The internet start-ups are filled with young people who are creating a business against steep odds in a city far from their hometowns.  You can see the exhilaration in their faces.  They are high from the excitement of it.  But eventually, the excitement will grow cold, and the business will be routine.  There will be less camaraderie and energy, and more back-biting and politicking.  The bureaucrats will stay.  The pioneers will move on.




The quintessential frontier is the physical edge of civilization.  The human race has the characteristics of the pioneer in a certain percentage of the population, and the pioneer is synonymous with freedom of movement and self-sufficiency.  Mark Twain noted this visceral freedom in Huck Finn’s need to "light out for the Territory."  When the physical frontier ceases to exist, the pioneer gene gets boxed in.  It looks for an outlet in violence, sports, danger, gambling, drugs, etc.  The healthiest thing any society can have available to its people is a frontier.  When the frontier is gone people start to focus their energy internally in an attempt to secure their fortune and self worth by taking it from their neighbor, or externally in an attempt to take land and wealth from an ancient enemy; the ‘other’.  

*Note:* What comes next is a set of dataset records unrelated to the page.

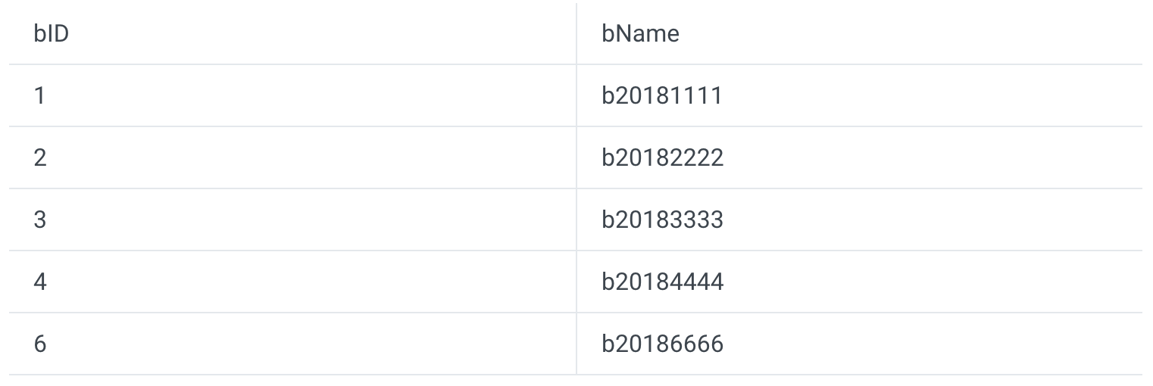Click the row border beneath b20184444

[x=859, y=313]
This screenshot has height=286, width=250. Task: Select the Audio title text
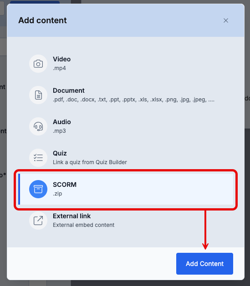pyautogui.click(x=62, y=122)
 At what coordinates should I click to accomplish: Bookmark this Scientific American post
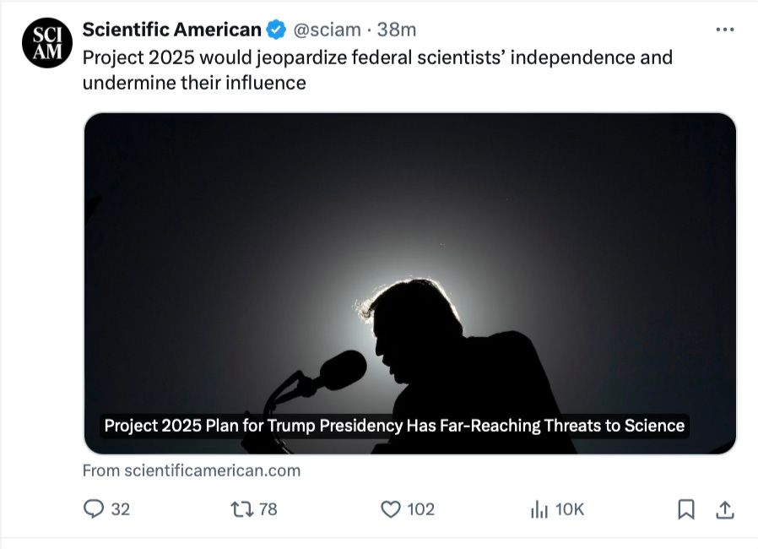coord(686,508)
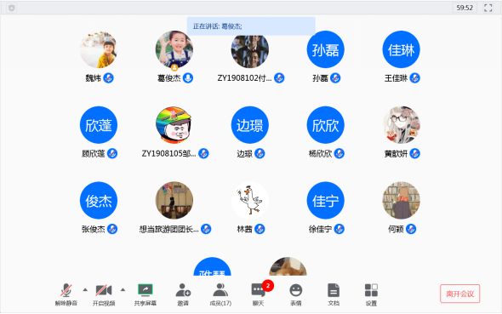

Frederick Jackson Turner noted this shift in his essay, The Frontier in American History, analyzing the years following the closing of the American frontier: “With the passing of the frontier, Western social and political ideals took new form.  Capitol began to consolidate in even greater masses, and increasingly attempted to reduce to system and control the processes of industrial development.  Labor with equal step organized its forces to destroy the old competitive system.”  Internal conflict was exacerbated in the decades following the closing of the American frontier around 1890, and imperial wars became a political bone of contention in those same years.

We have channeled the pioneer spirit into a number of institutions such as the military, industry and sport, but these are poor substitutes for the real frontier.  The problem is that the pioneer can only build; build with skill, exuberance and vision, but only build; routine maintenance is for someone else.  In time the institution will become corrupt, the market will fill with cronies and cheats, and the building will be treated like a pig sty.  “Vanity of vanities, all is vanity.”



Yet…   I would still prefer to be an architect building the future.  A small cottage, well made, will eventually be recognized for its craftsmanship.  And long after the architect/pioneer has gone on to his reward, the building will whisper its maker’s message.

“Bury me at sunrise dressed for a journey, for the frontier calls.”